The Most Important Presentation Principle: Instructing with the Edge

A student of mine recently spoke of his distaste for practicing. I asked him why he had such a bad taste towards this timeless art. The problem was just that, he didn’t view it as a timeless art, but a chore. This is something that concerned me immediately by asking him how it could be made better. His answer astonished me, and made sense: He bluntly stated that the whole idea of practicing would change for him if it was fun. Fun, I thought, why didn’t I think of that?

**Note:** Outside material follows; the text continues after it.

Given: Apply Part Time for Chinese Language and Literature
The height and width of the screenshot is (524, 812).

Children, young-adults, and grown-ups all want to have fun. “Fun”, as defined by Dictionary.com as the following:

Noun
Enjoyment, amusement, or lighthearted pleasure: “anyone who turns up can join in the fun”.
Adjective
Amusing, entertaining, or enjoyable: “it was a fun evening”.
Verb
Joke or tease: “no need to get sore—I was only funning”; “they are just funning you”.
Synonyms
noun. amusement – joke – sport – jest – lark – entertainment
verb. joke – jest – banter – jape – lark

If you notice, the word “amuse” comes up the most (3) out of all of the descriptive words used to define Fun.

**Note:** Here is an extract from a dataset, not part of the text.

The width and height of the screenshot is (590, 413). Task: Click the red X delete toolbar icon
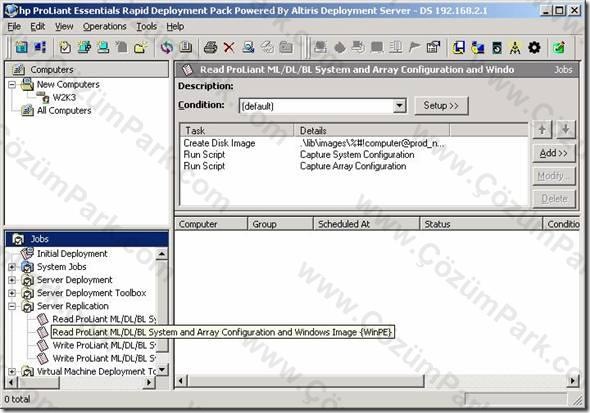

When you define “amuse”, via Dictionary.com, you receive the following:

Verb
  1. Cause (someone) to find something funny; entertain.
  2. Provide interesting and enjoyable occupation for (someone).
Synonyms
entertain – divert – recreate – tickle

If you notice, the word “entertain” comes up the most (2) out of all of the descriptive words used to define Amuse.

When you define “entertain”, via Dictionary.com, you receive the following:

Verb
  1. Provide (someone) with amusement or enjoyment.
  2. Receive (someone) as a guest and provide food and drink.
Synonyms
amuse – divert

After looking this over, you will now see that we have made a circle, coming back to the word “amuse” as the primary word used in the descriptive definition of entertain.

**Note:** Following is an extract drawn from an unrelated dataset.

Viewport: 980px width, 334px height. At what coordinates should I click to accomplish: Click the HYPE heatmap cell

This is interesting, could it simply mean that in order for one to have “fun” they need the following two components?:

1. Amusement

2. Entertainment

Arguing as truth, what does it take to give someone this sense of “fun” as you are trying to impart valuable information to them? The key word is, ENGAGEMENT. Look, I’ll give you the formula – step-by-step:

Step ONE: Understanding your core message. You should be able to narrow this down to 2-6 words, and 1-2 phrases.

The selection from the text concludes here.